Surprising Signs Of A Heart Problem | BlackDoctor

    Surprising Signs Of A Heart Problem

    (BlackDoctor.org) — We’ve all read the common signs of a heart attack posted on the walls of our doctor’s office. But what if there were other, earlier signs that could alert you ahead of time that something was wrong with your heart?

    Actually, there are. Researchers have spent a lot of time analyzing the signs and symptoms that patients commonly experienced in the months, or even years, leading up to a heart attack.

    “The heart, together with the arteries that feed it, is one big muscle, and when it starts to fail the symptoms can show up in many parts of the body,” says cardiologist Jonathan Goldstein of St. Michael’s Medical Center in Newark, New Jersey.

    Here are five clues that your heart needs checking out – that you wouldn’t otherwise suspect.

    1. Neck Pain

    Feel like you pulled a muscle in the side of your neck? Think again, especially if it doesn’t go away. Post-heart attack, some patients remember noticing that their neck hurt and felt tight, a symptom they attributed at the time to muscle strain. People commonly miss this symptom because they expect the more dramatic acute pain and numbness in the chest, shoulder, and arm.

    Women in particular are less likely to experience heart pain that way, and more likely to feel twinges of pain and a sensation of tightness running along the shoulder and down the neck, says Margie Latrella, an advanced practice nurse in the Women’s Cardiology Center in New Jersey and coauthor of Take Charge: A Woman’s Guide to a Healthier Heart. The pain might also extend down the left side of the body, into the left shoulder and arm.

    Why it happens:

    Nerves from damaged heart tissue send pain signals up and down the spinal cord to junctures with nerves that extend out into the neck and shoulder.

    What distinguishes it:

    The pain feels like it’s radiating out in a line, rather than located in one very specific spot. And it doesn’t go away with ice, heat, or muscle massage.

    2. Sexual problems

    Having trouble achieving or keeping erections is common in men with coronary artery disease, but they may not make the connection. One survey of European men being treated for cardiovascular disease found that two out of three had suffered from erectile dysfunction for months or years before they were diagnosed with heart trouble.

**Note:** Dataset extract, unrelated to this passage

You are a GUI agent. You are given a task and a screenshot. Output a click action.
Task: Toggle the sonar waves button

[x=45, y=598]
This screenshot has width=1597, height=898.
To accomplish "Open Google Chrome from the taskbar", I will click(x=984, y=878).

    Recent studies on the connection between ED and cardiovascular disease have been so convincing that doctors now consider it the standard of care to do a full cardiovascular workup when a man comes in complaining of ED, according to cardiologist Goldstein says.

    “In recent years there’s been pretty clear evidence that there’s a substantially increased risk of heart attack and death in patients with erectile dysfunction,” Goldstein says.

    Why it happens:

    Just as arteries around the heart can narrow and harden, so can those that supply the penis. And because those arteries are smaller, they tend to show damage much sooner — as much as three to four years before the disease would otherwise be detected.

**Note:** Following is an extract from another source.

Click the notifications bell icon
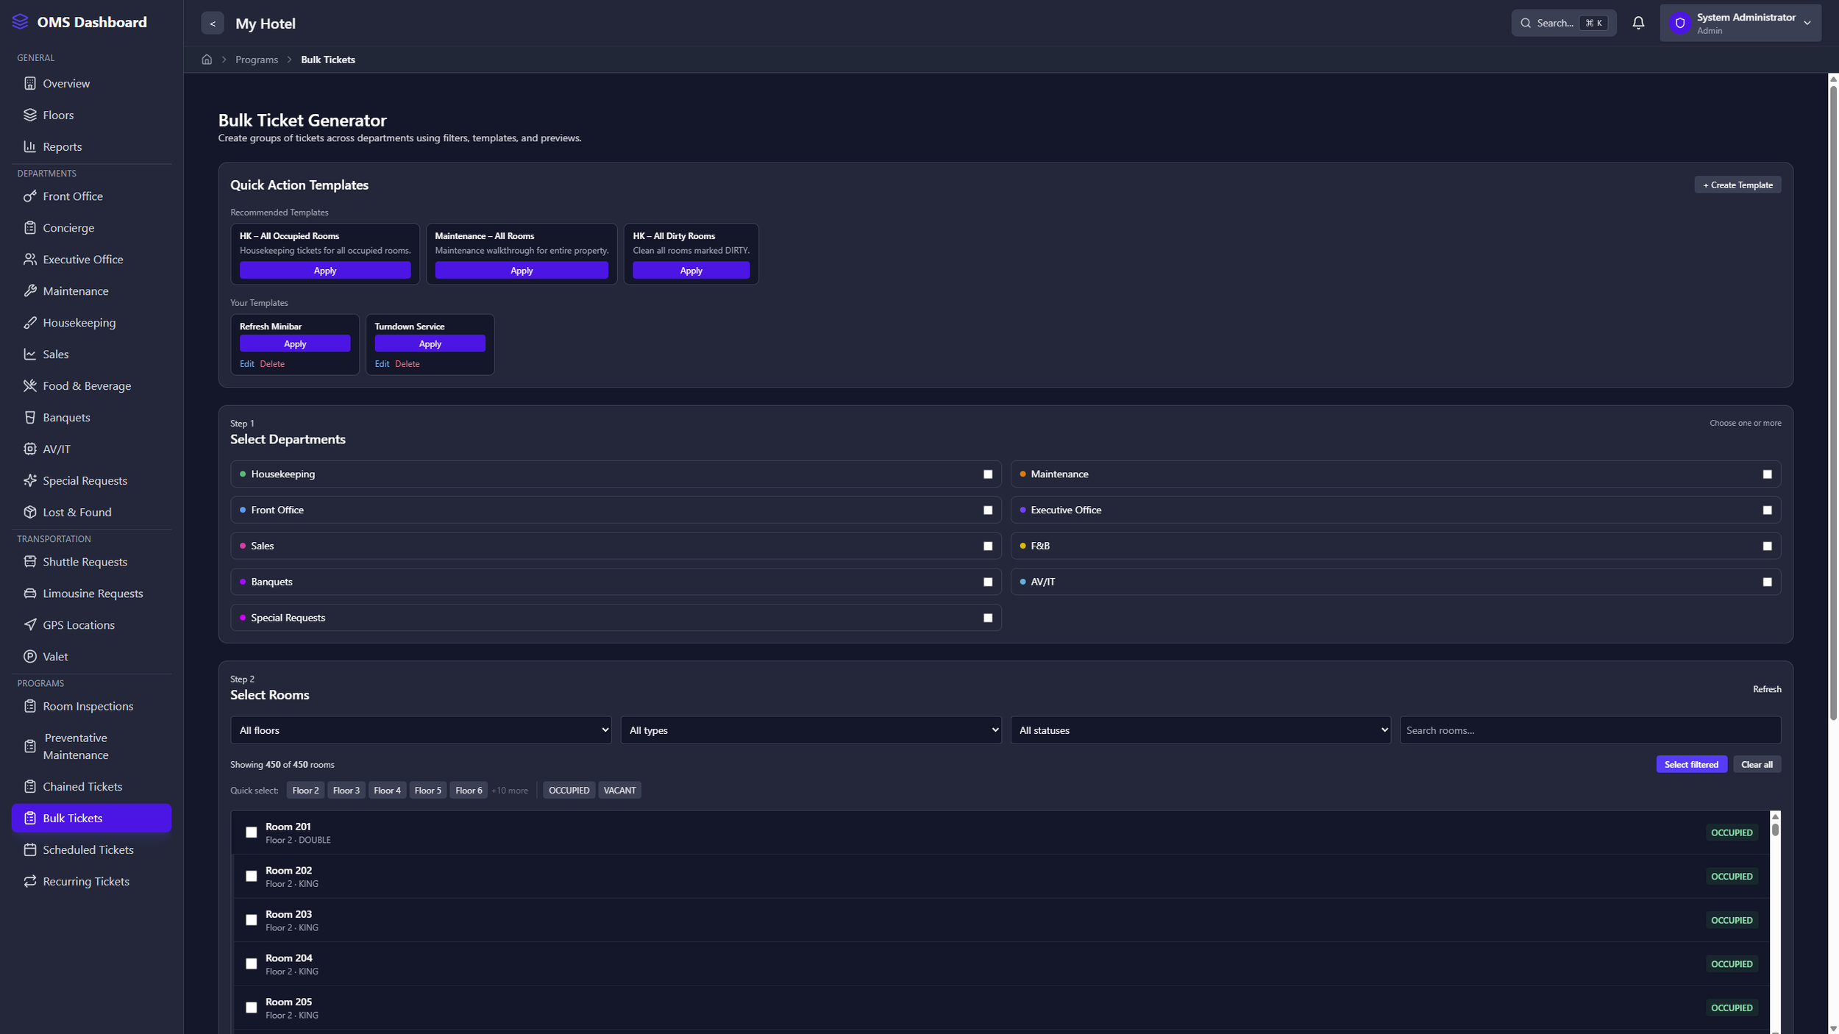This screenshot has height=1034, width=1839. click(1637, 23)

    What distinguishes it:

    In this case, the cause isn’t going to be immediately distinguishable. If you or your partner has problems getting or maintaining an erection, that’s reason enough to visit your doctor to investigate cardiovascular disease as an underlying cause.

    “Today, any patient who comes in with ED is considered a cardiovascular patient until proven otherwise,” says Goldstein.

    3. Dizziness, faintness, or shortness of breath

    More than 40 percent of women in one study published in Circulation: Journal of the American Heart Association, reported having experienced shortness of breath in the days before a heart attack. You might feel like you can’t breathe, or you might feel dizzy or faint, as you would at high altitude. If you can’t catch your breath while walking upstairs, vacuuming, weeding the garden, or doing other activities that previously caused you no trouble, this is a reason to be on the alert.